I have to think it must be particularly empowering (to use an overused word) for students to meet a very local author. Because a very local author goes to your library and shops at the same grocery store as your family and works out at the same gym as your mother. This must make writing a book and getting it published or, in a larger sense, attaining any dream, seem so much more manageable and doable. Which is the way it should be because a dream is attainable. I'm just guessing about the local author stuff. There were no author visits, local or otherwise, at my elementary school when I was growing up.
Before I forget, thank you Middle-Grade Author Ellen Booraem for sharing your Character Chasing exercise. We had lots of fun with it!
I always learn a thing or two and usually more at a school visit. Here are a few of my thoughts following this visit.

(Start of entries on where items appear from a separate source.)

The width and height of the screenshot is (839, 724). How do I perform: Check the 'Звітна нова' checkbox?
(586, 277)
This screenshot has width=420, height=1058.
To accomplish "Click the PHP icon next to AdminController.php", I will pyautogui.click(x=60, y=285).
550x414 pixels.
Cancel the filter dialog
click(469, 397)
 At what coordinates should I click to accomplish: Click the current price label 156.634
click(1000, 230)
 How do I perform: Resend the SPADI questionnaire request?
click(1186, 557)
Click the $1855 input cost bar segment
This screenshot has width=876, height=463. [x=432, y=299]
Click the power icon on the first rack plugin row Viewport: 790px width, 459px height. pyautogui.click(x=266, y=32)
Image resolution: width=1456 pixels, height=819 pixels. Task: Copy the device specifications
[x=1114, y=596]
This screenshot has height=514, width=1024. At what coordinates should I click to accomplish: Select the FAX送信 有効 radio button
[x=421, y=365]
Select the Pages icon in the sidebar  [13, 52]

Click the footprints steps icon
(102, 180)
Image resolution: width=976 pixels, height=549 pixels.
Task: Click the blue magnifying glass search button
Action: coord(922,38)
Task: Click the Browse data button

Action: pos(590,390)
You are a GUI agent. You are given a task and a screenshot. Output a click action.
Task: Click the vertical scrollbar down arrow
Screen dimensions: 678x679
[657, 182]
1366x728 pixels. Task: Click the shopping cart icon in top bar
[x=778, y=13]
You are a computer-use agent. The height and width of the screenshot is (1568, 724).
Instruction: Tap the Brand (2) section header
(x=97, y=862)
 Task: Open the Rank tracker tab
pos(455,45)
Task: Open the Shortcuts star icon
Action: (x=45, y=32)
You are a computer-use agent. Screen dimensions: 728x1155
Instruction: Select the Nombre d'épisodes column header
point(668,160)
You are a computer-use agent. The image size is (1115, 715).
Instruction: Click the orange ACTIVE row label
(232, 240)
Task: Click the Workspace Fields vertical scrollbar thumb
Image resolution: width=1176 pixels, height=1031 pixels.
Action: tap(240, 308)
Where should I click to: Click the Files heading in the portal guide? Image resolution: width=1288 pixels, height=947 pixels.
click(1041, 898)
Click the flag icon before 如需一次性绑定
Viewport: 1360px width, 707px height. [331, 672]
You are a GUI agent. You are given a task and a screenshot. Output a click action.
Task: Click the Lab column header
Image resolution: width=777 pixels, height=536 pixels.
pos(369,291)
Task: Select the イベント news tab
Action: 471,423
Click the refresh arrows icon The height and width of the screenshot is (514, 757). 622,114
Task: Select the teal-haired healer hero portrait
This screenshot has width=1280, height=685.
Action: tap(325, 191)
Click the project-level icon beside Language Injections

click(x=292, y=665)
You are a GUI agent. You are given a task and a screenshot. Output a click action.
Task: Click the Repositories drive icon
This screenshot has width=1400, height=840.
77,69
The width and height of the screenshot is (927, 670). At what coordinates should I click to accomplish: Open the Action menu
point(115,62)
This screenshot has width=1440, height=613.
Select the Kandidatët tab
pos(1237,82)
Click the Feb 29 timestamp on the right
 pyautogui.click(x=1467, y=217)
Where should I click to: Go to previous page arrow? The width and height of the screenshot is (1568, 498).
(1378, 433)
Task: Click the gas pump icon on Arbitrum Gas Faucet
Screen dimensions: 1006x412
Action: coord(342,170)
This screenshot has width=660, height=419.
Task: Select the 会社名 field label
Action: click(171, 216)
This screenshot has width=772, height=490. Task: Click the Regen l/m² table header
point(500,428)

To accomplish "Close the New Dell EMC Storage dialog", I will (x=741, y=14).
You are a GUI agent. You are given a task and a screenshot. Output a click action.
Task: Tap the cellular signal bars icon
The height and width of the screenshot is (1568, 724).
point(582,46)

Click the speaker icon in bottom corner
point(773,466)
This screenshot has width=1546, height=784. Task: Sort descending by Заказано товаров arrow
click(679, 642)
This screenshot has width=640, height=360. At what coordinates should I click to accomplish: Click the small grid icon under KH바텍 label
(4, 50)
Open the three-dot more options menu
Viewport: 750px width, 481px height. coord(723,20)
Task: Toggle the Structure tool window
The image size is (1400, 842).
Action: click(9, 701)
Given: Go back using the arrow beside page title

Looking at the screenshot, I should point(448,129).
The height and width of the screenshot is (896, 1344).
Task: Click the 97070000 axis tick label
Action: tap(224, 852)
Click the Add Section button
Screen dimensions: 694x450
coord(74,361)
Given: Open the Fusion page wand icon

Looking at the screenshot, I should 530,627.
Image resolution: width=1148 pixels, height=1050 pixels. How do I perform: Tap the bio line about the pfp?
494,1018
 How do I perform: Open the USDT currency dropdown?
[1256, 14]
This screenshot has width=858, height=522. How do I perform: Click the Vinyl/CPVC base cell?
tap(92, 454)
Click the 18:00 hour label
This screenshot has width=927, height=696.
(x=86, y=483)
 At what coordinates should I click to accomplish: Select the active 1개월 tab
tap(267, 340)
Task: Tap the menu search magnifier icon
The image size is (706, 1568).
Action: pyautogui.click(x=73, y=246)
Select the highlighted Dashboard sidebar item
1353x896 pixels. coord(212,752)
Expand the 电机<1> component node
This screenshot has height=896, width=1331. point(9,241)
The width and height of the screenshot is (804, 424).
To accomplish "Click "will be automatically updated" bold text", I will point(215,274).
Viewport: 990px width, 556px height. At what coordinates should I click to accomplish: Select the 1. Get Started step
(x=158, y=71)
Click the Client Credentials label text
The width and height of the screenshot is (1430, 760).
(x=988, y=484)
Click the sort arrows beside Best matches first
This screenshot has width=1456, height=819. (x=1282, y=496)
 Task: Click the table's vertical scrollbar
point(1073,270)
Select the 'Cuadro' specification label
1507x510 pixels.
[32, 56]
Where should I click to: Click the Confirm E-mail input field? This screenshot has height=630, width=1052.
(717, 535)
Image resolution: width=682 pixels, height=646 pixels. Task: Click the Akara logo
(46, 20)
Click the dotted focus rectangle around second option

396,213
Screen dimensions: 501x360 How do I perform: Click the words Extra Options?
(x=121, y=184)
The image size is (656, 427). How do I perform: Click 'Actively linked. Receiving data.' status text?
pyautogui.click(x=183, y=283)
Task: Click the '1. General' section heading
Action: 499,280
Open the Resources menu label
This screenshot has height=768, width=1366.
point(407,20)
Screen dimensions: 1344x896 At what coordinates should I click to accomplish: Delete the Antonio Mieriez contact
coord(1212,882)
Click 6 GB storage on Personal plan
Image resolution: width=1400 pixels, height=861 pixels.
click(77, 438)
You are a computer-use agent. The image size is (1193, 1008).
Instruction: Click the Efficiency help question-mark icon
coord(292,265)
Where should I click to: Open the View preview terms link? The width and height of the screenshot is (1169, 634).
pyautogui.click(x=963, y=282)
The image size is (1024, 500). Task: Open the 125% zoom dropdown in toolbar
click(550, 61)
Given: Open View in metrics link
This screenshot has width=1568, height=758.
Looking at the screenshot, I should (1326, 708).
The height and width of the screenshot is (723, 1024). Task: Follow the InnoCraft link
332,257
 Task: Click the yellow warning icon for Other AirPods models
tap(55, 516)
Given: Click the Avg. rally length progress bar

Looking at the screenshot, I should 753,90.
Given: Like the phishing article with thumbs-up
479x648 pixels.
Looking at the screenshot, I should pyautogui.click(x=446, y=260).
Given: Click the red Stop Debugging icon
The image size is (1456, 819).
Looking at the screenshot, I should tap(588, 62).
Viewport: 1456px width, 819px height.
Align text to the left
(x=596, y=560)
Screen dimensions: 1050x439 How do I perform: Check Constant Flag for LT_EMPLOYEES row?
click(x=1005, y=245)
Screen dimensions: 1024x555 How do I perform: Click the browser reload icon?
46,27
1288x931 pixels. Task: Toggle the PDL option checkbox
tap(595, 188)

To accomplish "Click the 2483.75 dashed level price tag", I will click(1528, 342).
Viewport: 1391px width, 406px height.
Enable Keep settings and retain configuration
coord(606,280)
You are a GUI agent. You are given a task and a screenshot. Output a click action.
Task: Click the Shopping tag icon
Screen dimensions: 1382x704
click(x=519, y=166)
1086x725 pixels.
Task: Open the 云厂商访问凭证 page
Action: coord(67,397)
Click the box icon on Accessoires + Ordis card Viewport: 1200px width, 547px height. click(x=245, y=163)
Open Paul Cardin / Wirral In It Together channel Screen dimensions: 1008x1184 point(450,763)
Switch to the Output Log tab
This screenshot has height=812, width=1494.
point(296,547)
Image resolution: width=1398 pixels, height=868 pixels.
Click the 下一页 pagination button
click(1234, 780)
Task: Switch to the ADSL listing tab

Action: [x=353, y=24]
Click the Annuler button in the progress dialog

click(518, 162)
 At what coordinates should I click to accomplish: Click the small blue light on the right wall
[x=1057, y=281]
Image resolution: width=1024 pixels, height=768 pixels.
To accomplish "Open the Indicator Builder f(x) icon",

I had lunch with some of the students, and we ate in this very amazing garden. Cajon Park School's garden is run by a mother-daughter team (hello Judy and Liz!) with lots of student help. Students learn (I'm sure they're not even aware they're learning most of the time) in this garden. This shot shows just a small segment of the garden.
We sampled apples and cucumbers from the garden. Now, I thought we couldn't grow apples in San Diego because we have such a short cold period, and apple trees need dormant time. But, it turns out there are two varieties that do well here: the Anna apple (needs 150-200 cold hours/year) and the Beverly Hills apple (needs 100 cold hours/yr). So, the Anna apple does a little better inland (where I live) while the Beverly Hills apple does better along the coast. I want an Anna apple tree (Mr. Summy, are you reading this post?).
I love raised flower beds. But I'd never thought of using plastic decking (such as Trex decking) to build the walls. Brilliant idea!
They have four composting bins built of leftover pallettes and chicken wire. The shiny round object in the middle is a special composting thermomter that not only tells you the temperature inside the mulch, but also what the temperature means.